Electrostatics > The potential of an electric field. Conductors in a constant electric field > Problem 6.3.16

Statement

$6.3.16.$ There is a charge $Q$ in the cavity of a metal ball of radius $R$. Find the charge induced by this charge on the surface of the cavity. Why will the charge be distributed with a constant density on the surface of the ball? What is the surface charge density of a sphere if its total charge is zero? Find the electric field strength outside the ball at a distance $L$ from its center if its total charge is $q$. Does this field depend on the location of the cavity in the ball? from its shape?

Solution

The presence of a charge $Q$ in the cavity produces an electric field that penetrates the walls of the cavity, inducing a charge $Q'$. Since the ball is made of metal, the sphere is conducting, so charge on it resides on its surface, then the electric field inside of it is zero. Applying Gauss law, for a Gaussian sphere centered at the position of charge $Q$ and radius $r$, always inside the ball,
$\int \vec{E}\cdot d\vec{S} = \frac{Q+Q'}{\varepsilon_0}$
as $\vec{E} = \vec{0}$,
$Q' = -Q$
and the outer surface of ball is charged with $-Q' = +Q$.

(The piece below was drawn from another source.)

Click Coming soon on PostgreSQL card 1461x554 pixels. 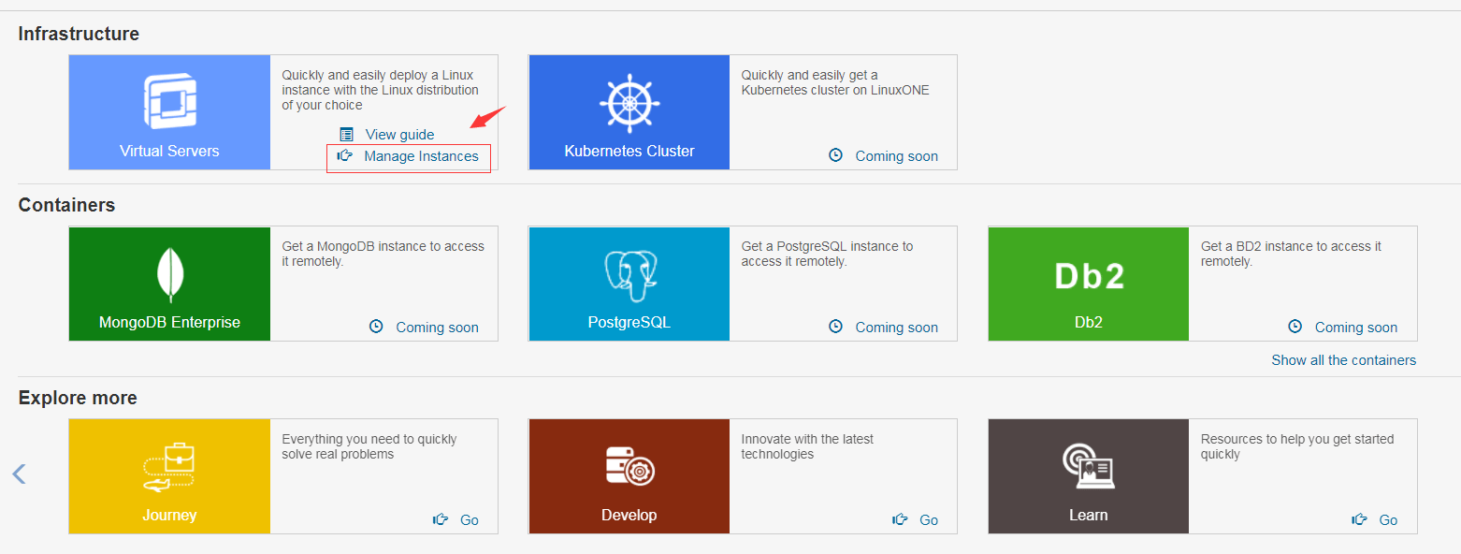click(896, 328)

Let's take a Gaussian sphere centered at the ball's center with radius $R$, and consider the differential form of Gauss law,
$\vec{E}\cdot d\vec{S} = \frac{dq}{\varepsilon_0}$
$\sigma = \frac{dq}{dS} = \varepsilon_0 E(R)$
but E(R) has a constant value independently on cavity position inside the ball. So, $\sigma$ is constant (**the distribution over the outer surface is uniform**).

Applying Gauss law for a Gaussian sphere of radius $R$ centered at the ball (total charge = $Q'-Q'$ = 0),
$\int\vec{E}\cdot d\vec{S} = \frac{-Q'+Q'+Q}{\varepsilon_0} = \frac{Q}{\varepsilon_0}$ (1)
$\sigma = \frac{dq}{dS} = \varepsilon_0 E(R)$ (2)
From (1),
$E(R) = \frac{Q}{4\pi\varepsilon_0 R^2}$ (3)
Putting (3) into (2),
$\sigma = \frac{Q}{4\pi R^2}$

Applying Gauss law for a sphere centered at ball and radius $r > R$ and evaluating at $r=L$,
$\int \vec{E}\cdot d\vec{S} = \frac{q+Q}{\varepsilon_0}$
$E(L) = \frac{q+Q}{4\pi\varepsilon_0 L^2}$
The value of E(L) **doesn't depend on the cavity's position nor size of sphere, but the enclosed charge**.

Answer

$Q' = -Q$
Charge distribution obver the outer surface is uniform
$\sigma = \frac{Q}{4\pi R^2}$
$E(L) = \frac{q+Q}{4\pi\varepsilon_0 L^2}$
NO, NO